═══ EXTRACTO DEL DOCUMENTO
Es posible que todo gobierno contenga alguna dosis de corrupción, entendida como el uso –usualmente ilegal– de recursos públicos para beneficio económico personal o de grupo. Ello en virtud de que resulta difícil imaginar formas de generación y ejercicio del poder político que descansen única y exclusivamente en el consentimiento basado en convicciones compartidas entre gobernantes y gobernados, o bien en una capacidad coactiva tal por parte del gobierno que no le sea necesario el pago de apoyos para asegurar gobernabilidad.
Dicho de otra manera, si consideramos que cualquier gobierno requiere de la obediencia de sus gobernados para poder gobernar y que para obtenerla cuenta con tres mecanismos básicos –convencimiento, coacción o compra–, resulta posible suponer que entre más disponga de los primeros dos, menos requerirá del tercero y viceversa. O sea: a mayor legitimidad y mayor capacidad coactiva, el gobernante tendrá menos necesidad de repartir goodies a cambio de obediencia. Si, en contraste, dispone de poca legitimidad y/o escaso poder coactivo, su dependencia de la compra-venta de apoyos tenderá a incrementarse.
══════
═══ DATOS PROPORCIONADOS
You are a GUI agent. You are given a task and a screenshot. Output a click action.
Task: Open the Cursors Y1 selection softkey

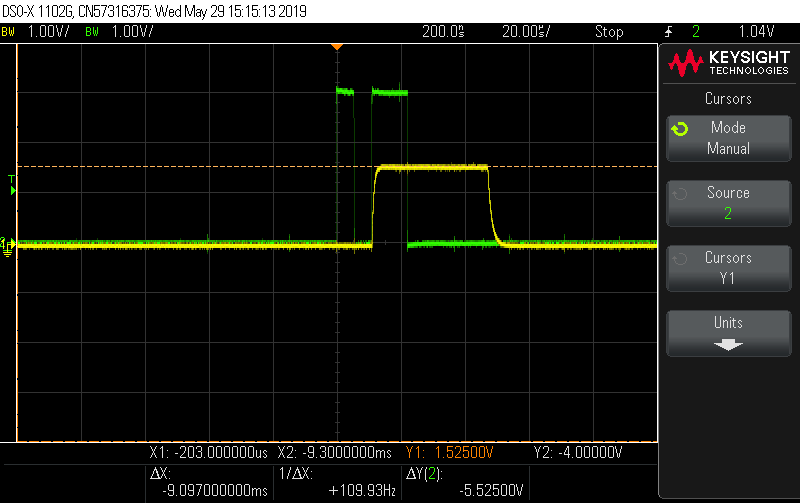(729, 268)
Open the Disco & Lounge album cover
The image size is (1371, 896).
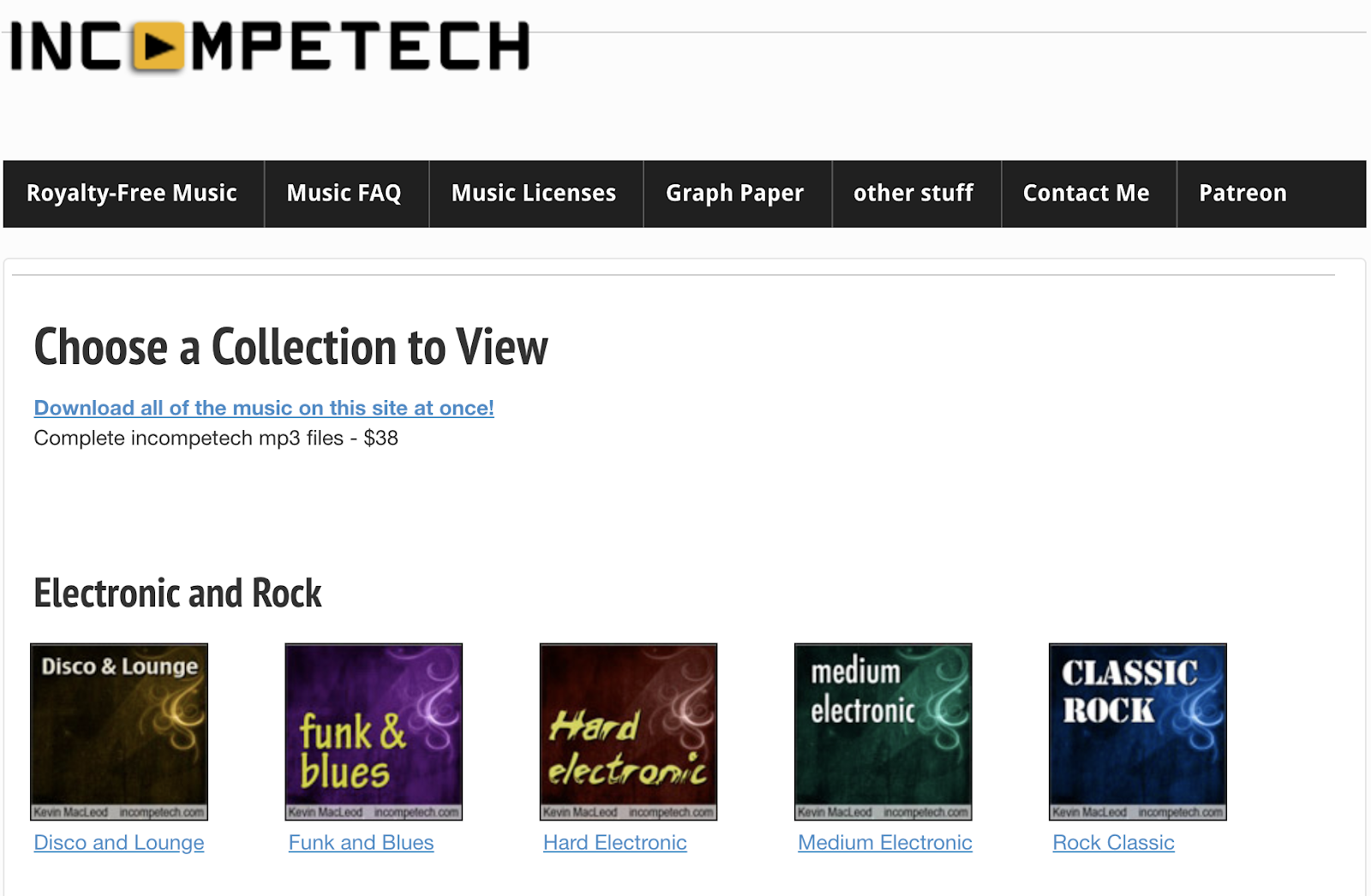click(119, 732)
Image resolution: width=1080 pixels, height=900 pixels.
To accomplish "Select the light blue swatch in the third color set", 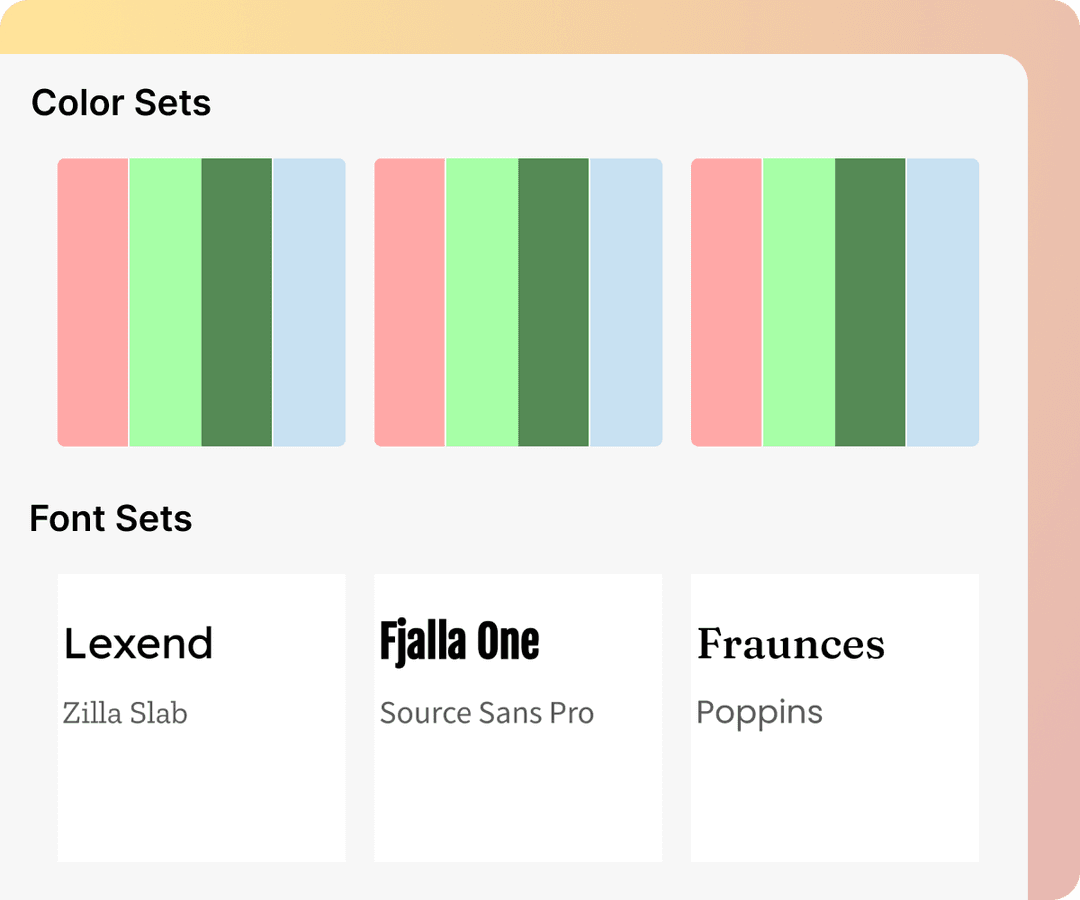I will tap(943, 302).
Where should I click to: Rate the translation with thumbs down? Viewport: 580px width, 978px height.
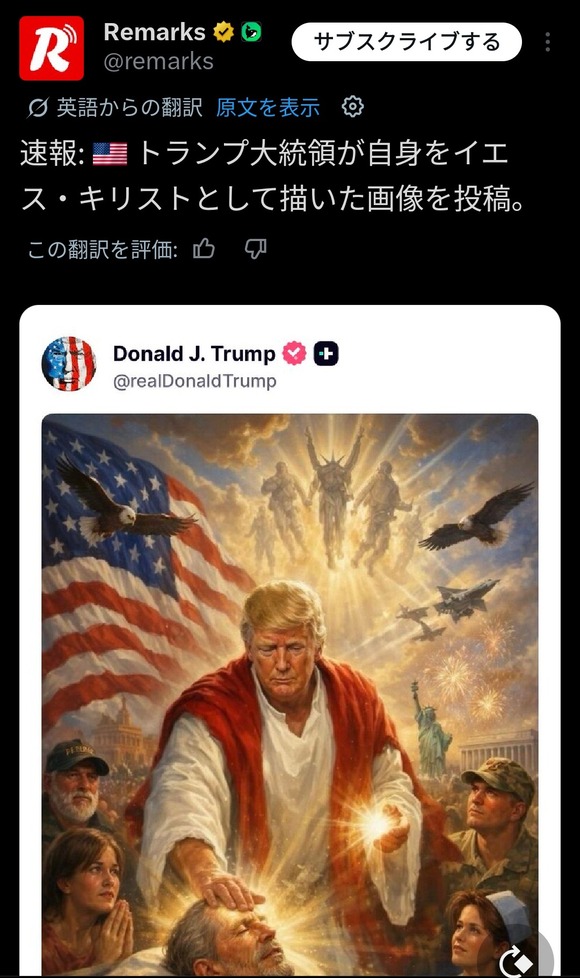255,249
══════
**TU TAREA:**
Indica si cada afirmación coincide con el texto sobre la corrupción y justifica cada sí o no con una cita literal del texto: 1. La corrupción se entiende como el uso de recursos públicos para beneficio económico personal o de grupo. 2. Un gobierno con poca legitimidad depende menos de la compra de apoyos. 3. El gobierno cuenta con tres mecanismos básicos para obtener obediencia.

**TAREA RESUELTA:**
1. Sí: «entendida como el uso –usualmente ilegal– de recursos públicos para beneficio económico personal o de grupo».
2. No: «Si, en contraste, dispone de poca legitimidad y/o escaso poder coactivo, su dependencia de la compra-venta de apoyos tenderá a incrementarse».
3. Sí: «cuenta con tres mecanismos básicos –convencimiento, coacción o compra–».